这里就要吐槽一下了,老板们真觉得黑客是万能的,似乎啥都能干,只要涉及到破解两字,你的缘分就到了。废话不多说,我们聊聊移动应用渗透测试。
众所周知,web应用渗透测试的流程是什么?山顶的朋友们回答一下,什么不知道!?
信息收集 -- 漏洞挖掘 -- 漏洞利用 -- getshell
提权 -- 权限维持 -- 清理痕迹 -- 撰写报告总结
此乃web应用渗透测试流程,但是当我准备运用这套思路对APP应用进行渗透时........哦豁...APP信息收集?
我发现这套思路流程完全运用不上,于是上网查了很久,始终是没有一个比较明确的渗透测试流程。现在正在写这篇文章的我已经研究了好几个月了,也得出了一定的心得,我总结一下我所认为的APP渗透测试流程。
1. 四大组件渗透 2. APP应用层渗透 3. 反编译
第一步四大组件渗透的渗透测试可能会得到一些敏感数据信息,尤其是Content Provider层组件。使用Drozer安全测试框架进行测试,扫描Content Provider是否有攻击面,如果存在,那可以尝试Content Provider注入。如果没有那就要进行APP应用层渗透了。
第二步APP应用层渗透的渗透测试思路可以运用web渗透测试流程的,但是有所区别,我们并不能用漏洞扫描器去扫APP,这做不到。
那么我们只能进行抓包分析,找到一些交互点,然后抓包分析参数,挖掘是否有注入漏洞,敏感信息泄露漏洞。
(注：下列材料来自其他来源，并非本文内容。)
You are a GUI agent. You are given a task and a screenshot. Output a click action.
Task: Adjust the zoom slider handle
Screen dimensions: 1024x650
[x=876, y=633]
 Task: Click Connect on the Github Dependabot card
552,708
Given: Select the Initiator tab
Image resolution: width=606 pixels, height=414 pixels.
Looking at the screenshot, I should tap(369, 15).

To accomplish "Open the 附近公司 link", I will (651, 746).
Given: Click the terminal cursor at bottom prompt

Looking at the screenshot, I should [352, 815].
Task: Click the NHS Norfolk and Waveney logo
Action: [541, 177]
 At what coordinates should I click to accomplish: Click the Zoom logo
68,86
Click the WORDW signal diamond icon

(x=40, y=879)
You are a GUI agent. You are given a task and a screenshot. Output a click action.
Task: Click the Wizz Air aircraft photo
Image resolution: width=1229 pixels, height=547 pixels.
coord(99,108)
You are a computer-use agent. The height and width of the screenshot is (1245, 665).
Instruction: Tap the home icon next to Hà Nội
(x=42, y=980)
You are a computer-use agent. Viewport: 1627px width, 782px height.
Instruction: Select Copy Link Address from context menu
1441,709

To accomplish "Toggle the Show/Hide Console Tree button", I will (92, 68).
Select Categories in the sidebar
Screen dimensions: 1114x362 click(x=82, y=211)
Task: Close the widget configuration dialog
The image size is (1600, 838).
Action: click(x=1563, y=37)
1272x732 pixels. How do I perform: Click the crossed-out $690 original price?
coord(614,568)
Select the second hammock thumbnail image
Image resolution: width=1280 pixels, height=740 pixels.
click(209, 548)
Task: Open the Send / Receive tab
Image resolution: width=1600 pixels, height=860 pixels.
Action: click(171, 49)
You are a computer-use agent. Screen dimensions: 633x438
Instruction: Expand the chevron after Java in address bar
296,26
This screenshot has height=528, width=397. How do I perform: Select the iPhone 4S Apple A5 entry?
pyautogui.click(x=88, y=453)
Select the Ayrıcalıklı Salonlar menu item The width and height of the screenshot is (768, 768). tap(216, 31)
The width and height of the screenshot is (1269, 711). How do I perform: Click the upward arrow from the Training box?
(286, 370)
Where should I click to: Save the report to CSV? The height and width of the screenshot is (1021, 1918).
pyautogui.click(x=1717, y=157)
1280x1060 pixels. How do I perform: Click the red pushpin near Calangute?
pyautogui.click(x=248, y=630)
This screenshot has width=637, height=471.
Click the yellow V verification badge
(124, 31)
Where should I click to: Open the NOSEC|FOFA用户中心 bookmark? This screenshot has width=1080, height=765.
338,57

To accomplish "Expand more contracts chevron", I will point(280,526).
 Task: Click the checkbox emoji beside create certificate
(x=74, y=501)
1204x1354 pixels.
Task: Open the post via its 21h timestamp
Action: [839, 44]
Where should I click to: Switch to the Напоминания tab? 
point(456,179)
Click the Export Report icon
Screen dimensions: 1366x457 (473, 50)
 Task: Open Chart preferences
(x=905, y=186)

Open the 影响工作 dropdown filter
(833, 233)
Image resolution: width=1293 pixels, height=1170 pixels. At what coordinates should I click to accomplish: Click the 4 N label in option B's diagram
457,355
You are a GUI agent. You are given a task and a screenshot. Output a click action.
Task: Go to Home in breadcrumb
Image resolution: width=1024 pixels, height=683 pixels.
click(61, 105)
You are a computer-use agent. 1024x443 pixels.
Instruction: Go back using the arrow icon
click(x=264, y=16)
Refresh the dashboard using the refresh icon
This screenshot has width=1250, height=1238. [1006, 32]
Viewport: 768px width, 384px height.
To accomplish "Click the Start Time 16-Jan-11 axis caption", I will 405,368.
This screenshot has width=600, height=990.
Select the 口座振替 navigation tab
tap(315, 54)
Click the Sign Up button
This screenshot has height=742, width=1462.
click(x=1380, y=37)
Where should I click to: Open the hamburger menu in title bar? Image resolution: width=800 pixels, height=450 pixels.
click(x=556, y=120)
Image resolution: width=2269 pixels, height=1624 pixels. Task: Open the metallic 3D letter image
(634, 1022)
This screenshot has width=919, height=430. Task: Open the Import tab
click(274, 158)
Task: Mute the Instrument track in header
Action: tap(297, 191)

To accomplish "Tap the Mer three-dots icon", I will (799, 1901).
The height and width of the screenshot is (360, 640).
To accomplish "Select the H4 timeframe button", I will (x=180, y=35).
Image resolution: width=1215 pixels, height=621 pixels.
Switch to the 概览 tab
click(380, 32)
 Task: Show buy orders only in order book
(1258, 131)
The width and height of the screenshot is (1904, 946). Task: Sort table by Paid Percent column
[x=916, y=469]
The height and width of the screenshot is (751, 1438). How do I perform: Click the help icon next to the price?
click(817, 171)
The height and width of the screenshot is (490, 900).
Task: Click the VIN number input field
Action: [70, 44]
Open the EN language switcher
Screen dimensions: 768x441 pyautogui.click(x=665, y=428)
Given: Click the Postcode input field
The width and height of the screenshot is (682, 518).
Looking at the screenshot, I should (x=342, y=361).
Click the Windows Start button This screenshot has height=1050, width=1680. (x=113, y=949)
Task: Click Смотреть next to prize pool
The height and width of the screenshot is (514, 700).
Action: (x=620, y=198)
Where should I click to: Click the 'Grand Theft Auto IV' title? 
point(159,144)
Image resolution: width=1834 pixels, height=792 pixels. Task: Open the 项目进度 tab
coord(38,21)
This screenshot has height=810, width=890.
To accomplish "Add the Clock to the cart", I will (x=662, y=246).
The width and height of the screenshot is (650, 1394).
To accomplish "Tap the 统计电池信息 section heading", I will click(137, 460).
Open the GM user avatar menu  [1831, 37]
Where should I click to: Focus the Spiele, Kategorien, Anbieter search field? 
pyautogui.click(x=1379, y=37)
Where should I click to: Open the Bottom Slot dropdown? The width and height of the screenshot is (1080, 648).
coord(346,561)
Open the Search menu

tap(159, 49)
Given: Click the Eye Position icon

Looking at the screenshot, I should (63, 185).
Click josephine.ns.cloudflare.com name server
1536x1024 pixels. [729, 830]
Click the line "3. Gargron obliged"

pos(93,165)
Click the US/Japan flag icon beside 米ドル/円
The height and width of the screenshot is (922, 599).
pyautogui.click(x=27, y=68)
(这里补充一下,我们渗透的目标是getshell)
第三步反编译这一步是不是办法中的办法,可能这么说很幼稚,因为逆向工程在渗透APP当中非常重要,但是从时间成本来看,需要的时间很长,逆向可并不是一件简单的事情。
同时我们的目的是什么?是getshell!那我逆向出来后能getshell吗?不能!我们只能二次利用,做一个山寨版的,然后写入恶意代码再二次放入市场,等用户下载了山寨版后,就能获取用户的一些信息。
但问题是我们的目的不是这个啊!所以说,正常给公司打工的网络安全从业者,通常不需要做到反编译这一步,这通常由专门的逆向工程师去做。
上面的总结就只有这三点,可能有人说还有什么客户端程序安全测试、应用完整性校验、应用权限测试、组件通信分析、密码软键盘安全性测试等等,还有很多,但是但是但是!我当初把这些资料看完!发现对我渗透一点意义都没有啊!最后我还是乖乖的抓包分析各参数,反而会有进展。
若有不认可我的观点的可以看看OWASP Mobile Top 10 -- 10大移动应用安全漏洞
这里还要提一点,其实在第二步当中的APP应用层渗透和web渗透还是有相同地方的,这要你实践后就知道了。
APP肯定有前端的后台,仔细观察数据包收集信息,收集一级域名,再像Web一样进行子域名挖掘,查看DNS记录等,我们可以拿到其后台的地址。
但是获取后台只是第一步,还是要找SQL注入、文件上传、远程代码执行等漏洞,这些漏洞能帮助我们getshell,当然不是说其它漏洞没用,哪些有用哪些没用这是经验之谈了。
当然也有可能是我技术尚浅,若是各大表哥们有更好的思路、手法,希望能发表文章或投稿。